Glycogen content was measured in EDL muscles incubated for 30 or 60 min in media containing 5.5 or 25 mM glucose (A) or 5.5mM glucose with or without 100μM leucine (B). Since no changes were found between 5.5mM glucose at 30 and 60min, only 30min values are shown. Results are means + SE (n = 4–6). *P <0.05 compared to incubation with 5.5 mM glucose.

Fig 4. Incubation with elevated glucose levels or leucine or and in vivo glucose infusion increases PP2A activity at 2h (ex vivo) or 8h (in vivo).

EDL muscles incubated for 30, 60 and 120 min in media containing 5.5 or 25 mM glucose (A) or 5.5mM glucose with or without 100μM leucine (C) and red gastrocnemius muscles from rats infused with glucose for 0, 3, 5, or 8h (B) were analyzed for PP2A activity as described in the methods section. Results are means + SE (n = 4–6). *P <0.05 compared to 30 min incubation with 5.5 mM glucose (A) and (C) or the 0h group for infusions (B).

Fig 5. Inhibition of glucose-induced mTOR/p70S6K phosphorylation does not affect AMPK phosphorylation.

EDL were preincubated in the presence of rapamycin (100μM) for 30 min and then with 5.5 or 25 mM glucose for 1hr. Muscle lysates were analyzed for P-AMPK Thr¹⁷² (A), P-mTOR Ser²⁴⁴⁸ (B) and AMPK Ser^485/491 (C) by western blot. Results show quantification of western blots by densitometry. Results are means ± SE (n = 5). *, p<0.05 compared to values for 5.5 mM glucose.

Fig 6. Incubation of EDL with 100 μM leucine diminishes AMPK Thr¹⁷² phosphorylation, SIRT1 abundance, and NAD/NADH ratio, and increases AMPK Ser^485/491 phosphorylation.

EDL muscles were incubated in Krebs-Henseleit solution containing 5.5 mM of glucose with or without 100 μM of leucine for 30, 60 and 120 min. Phosphorylation of AMPK Thr¹⁷² (A) and AMPK Ser^485/491 (B), SIRT1 protein expression (C) and the NAD/NADH ratio (D) were measured. Results are means + SE (n = 6). *P < 0.05 relative to 30 min incubation with 5.5 mM glucose (without leucine).

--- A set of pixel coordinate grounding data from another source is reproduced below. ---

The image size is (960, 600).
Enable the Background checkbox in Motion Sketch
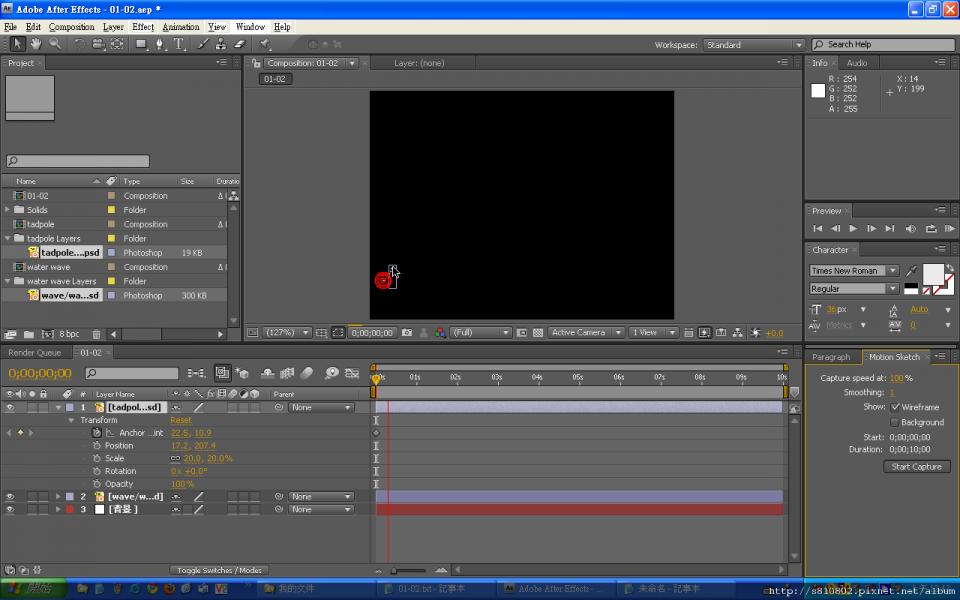click(895, 422)
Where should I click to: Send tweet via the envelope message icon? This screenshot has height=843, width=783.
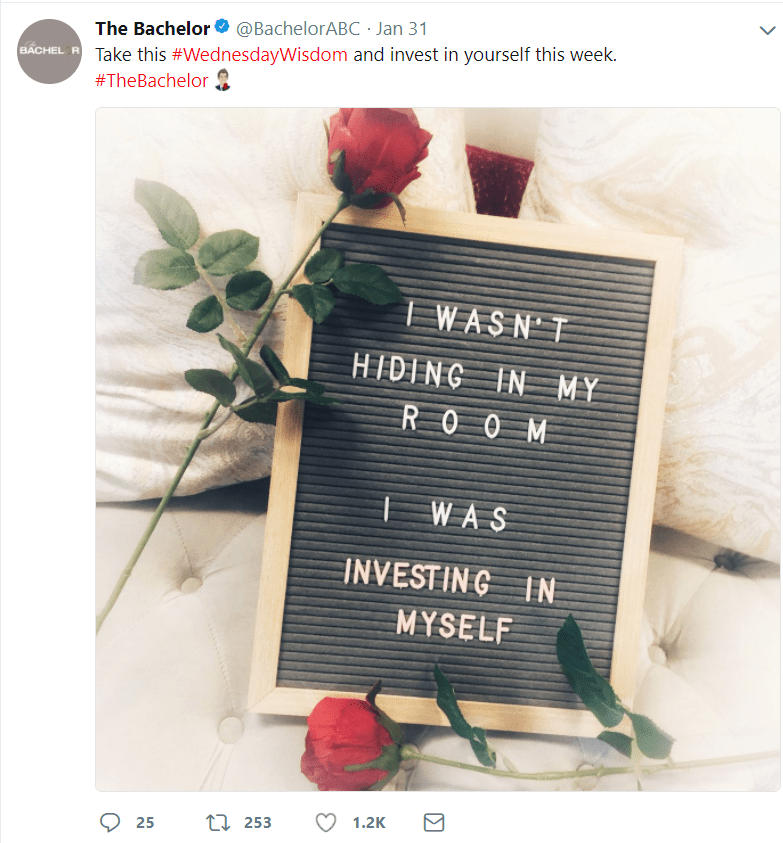point(434,822)
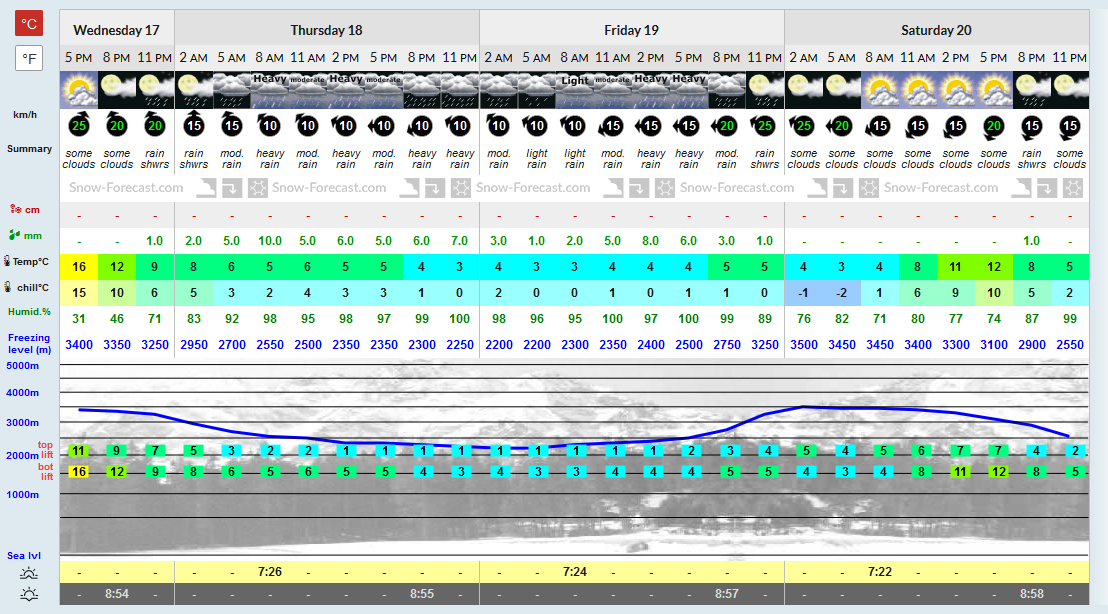
Task: Click the first Snow-Forecast.com watermark link
Action: (126, 187)
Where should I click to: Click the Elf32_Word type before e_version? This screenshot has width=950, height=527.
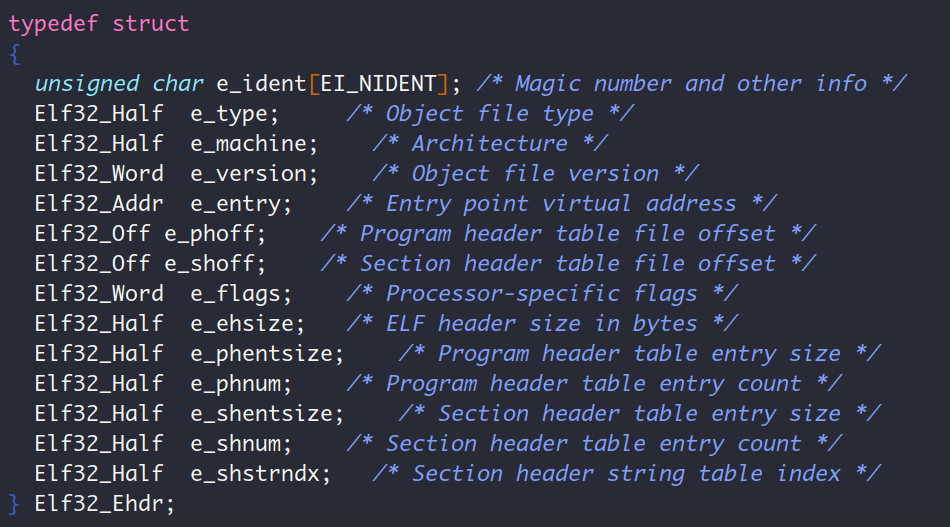[99, 174]
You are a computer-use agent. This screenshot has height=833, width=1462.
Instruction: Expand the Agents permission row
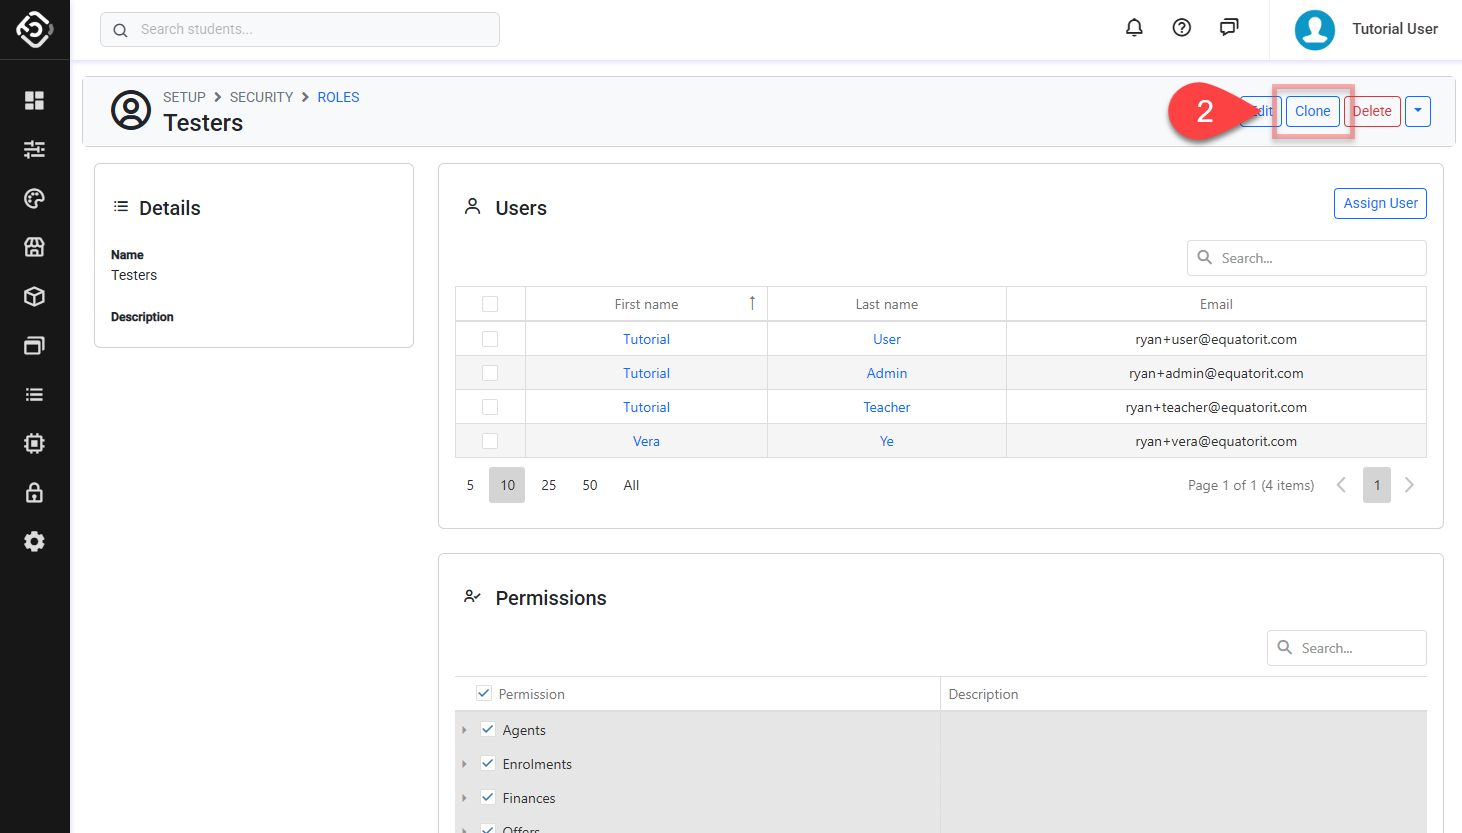pyautogui.click(x=464, y=730)
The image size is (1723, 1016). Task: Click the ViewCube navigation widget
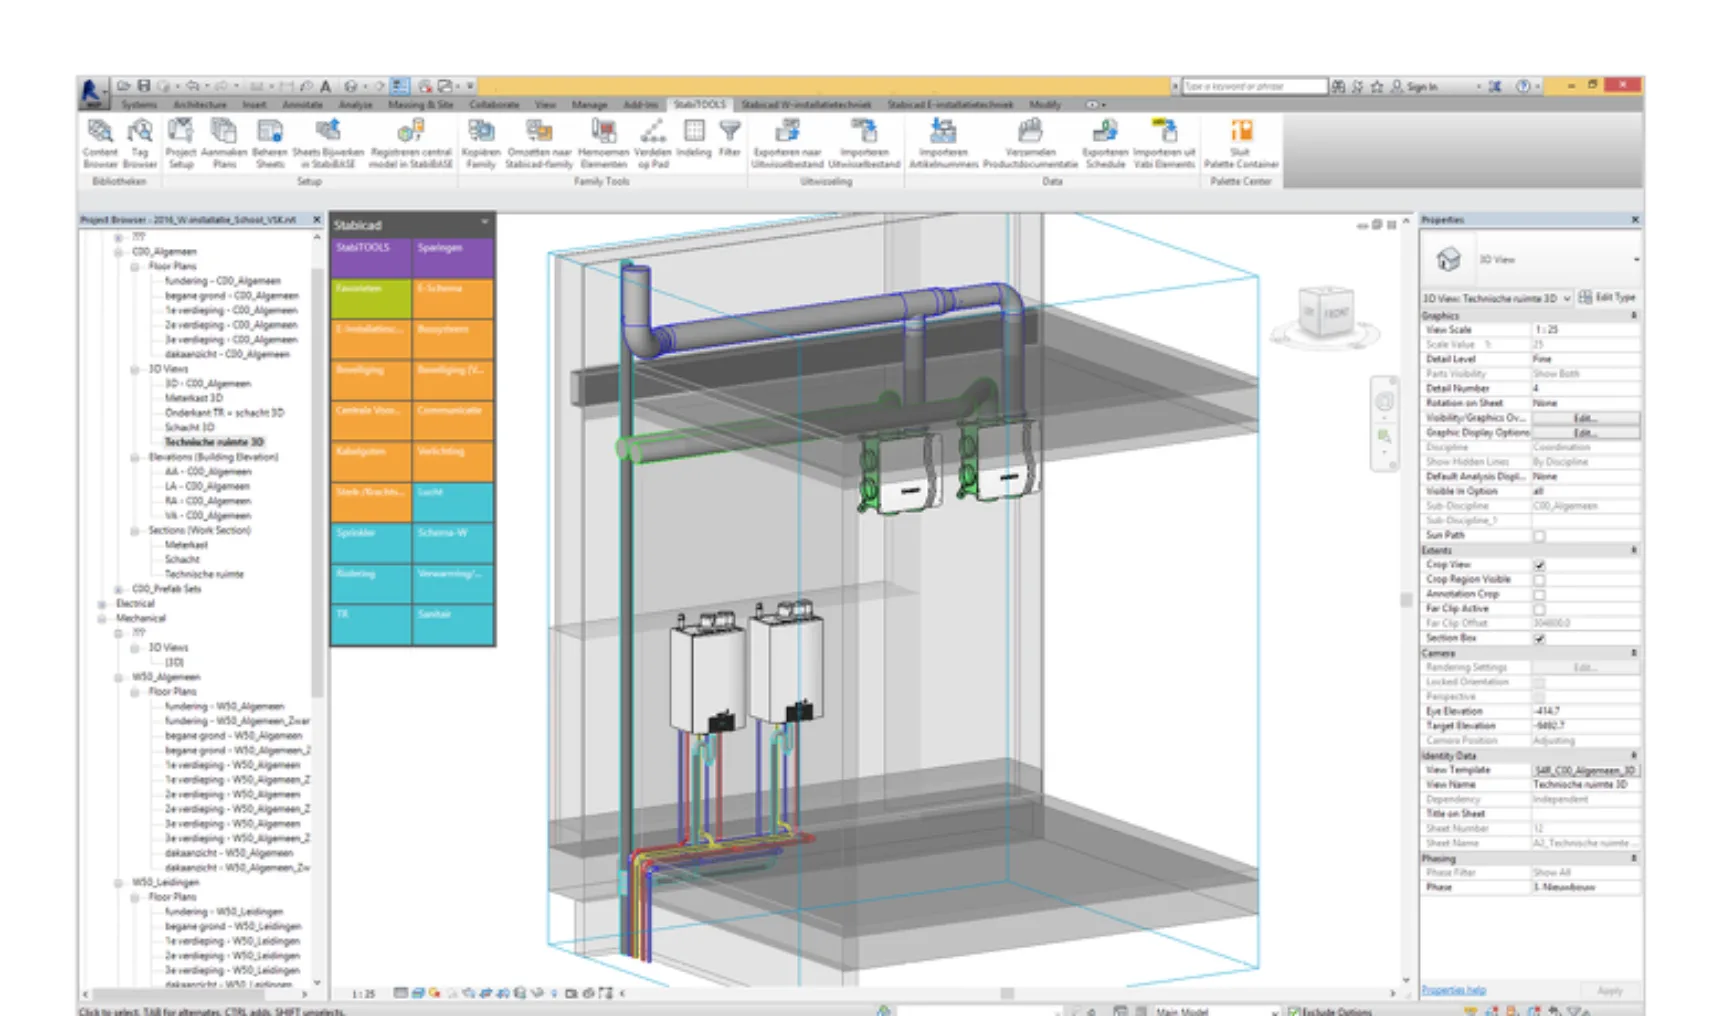[x=1325, y=314]
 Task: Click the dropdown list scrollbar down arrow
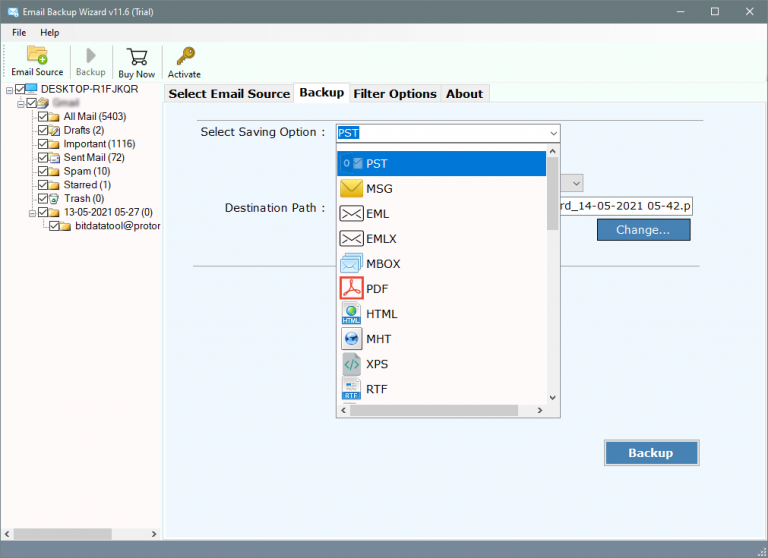(x=553, y=397)
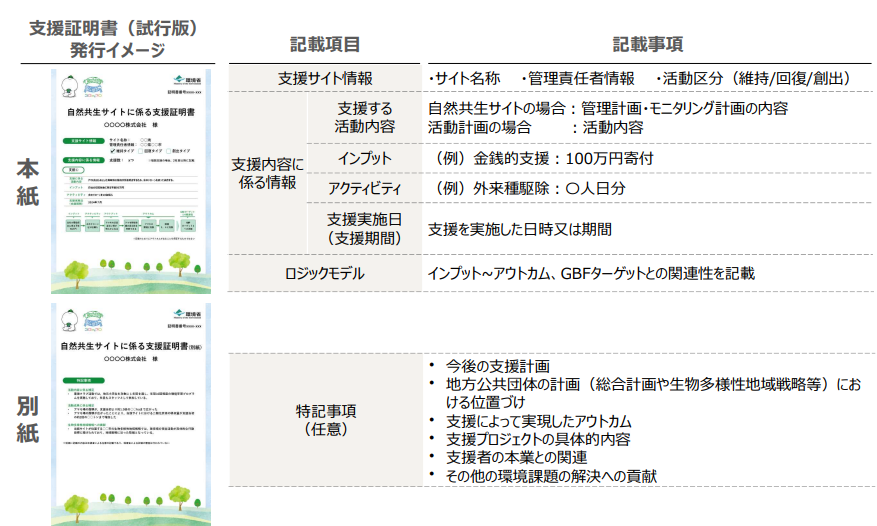The image size is (877, 526).
Task: Click the 環境省 logo on 本紙 certificate
Action: pos(188,77)
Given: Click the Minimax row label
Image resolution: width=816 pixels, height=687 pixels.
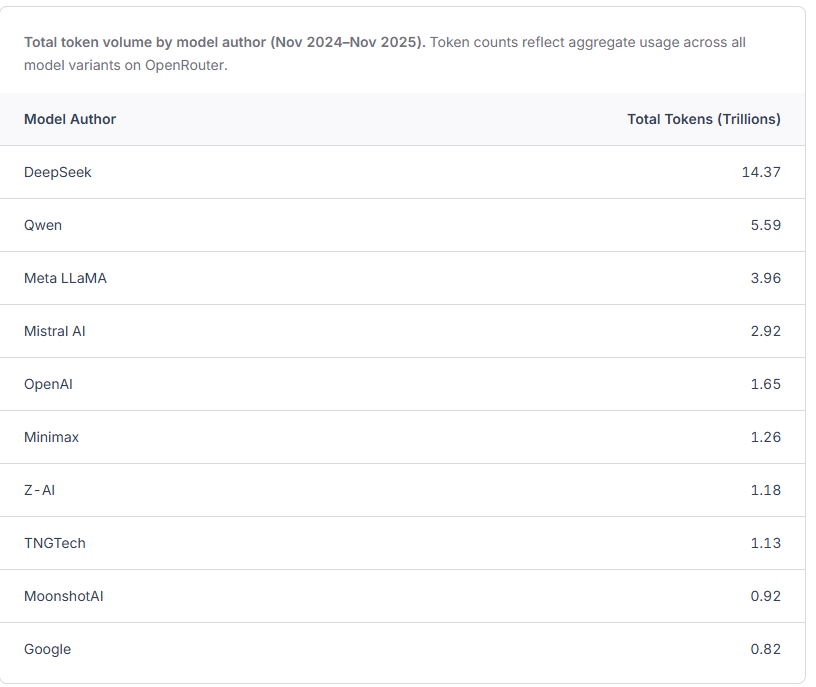Looking at the screenshot, I should coord(51,437).
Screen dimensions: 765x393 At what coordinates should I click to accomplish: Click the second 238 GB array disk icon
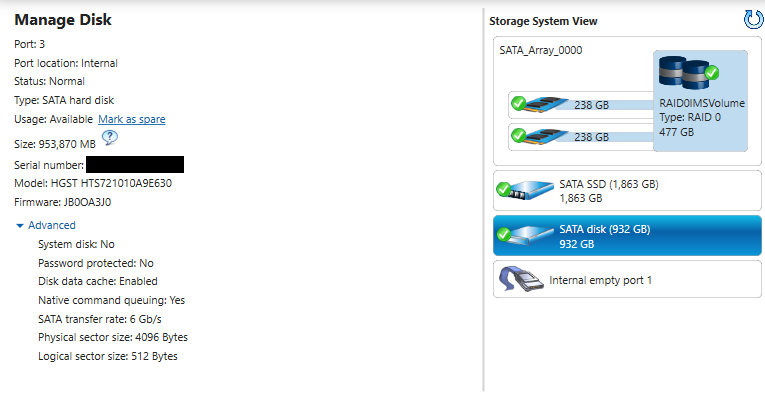pyautogui.click(x=539, y=137)
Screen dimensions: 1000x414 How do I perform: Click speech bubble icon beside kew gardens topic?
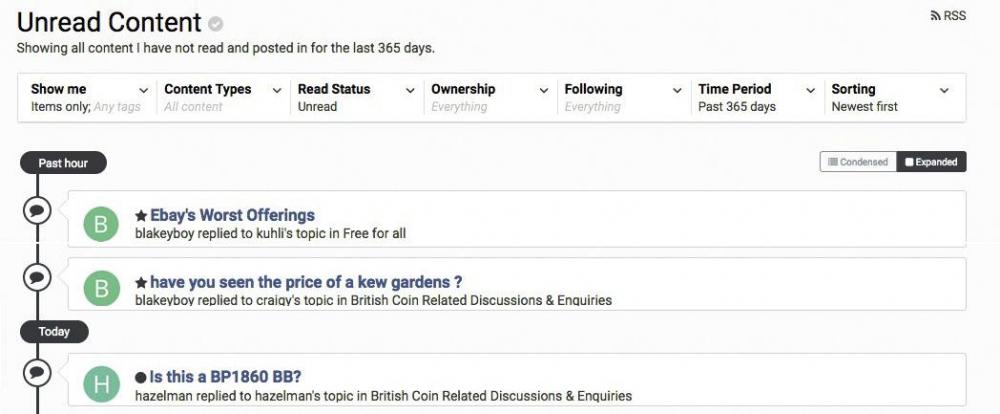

Fig 7. Glucose infusion decreases AMPK Thr¹⁷² phosphorylation and α2 AMPK activity, and increases AMPK Ser^485/491 phosphorylation in red gastrocnemius muscle.

AMPK Thr¹⁷² (A) and AMPK Ser^485/491 (B) and ACC Ser⁷⁹ (D) phosphorylation were analyzed by western blot. α2 AMPK activity (C) was measured using the SAMS peptide assay as described in the methods section. Data are means ± SEM. n = 4–6 rats per group, P < 0.05 vs. 0h group.

Fig 8. Glucose infusion diminishes SIRT1 abundance (A), NAD/NADH ratio (B), and NAMPT activity (C), and increases lactate/pyruvate ratio (D) in RG muscles.

Red gastrocnemius muscles from rats infused with glucose for 0, 3, 5, or 8h were analyzed for SIRT1 protein expression (A) NAD/NADH ratio (B) NAMPT activity (C) and lactate/pyruvate (D). Data are means ± SEM. N = 4–6 rats per group, *P < 0.05 vs. 0h group.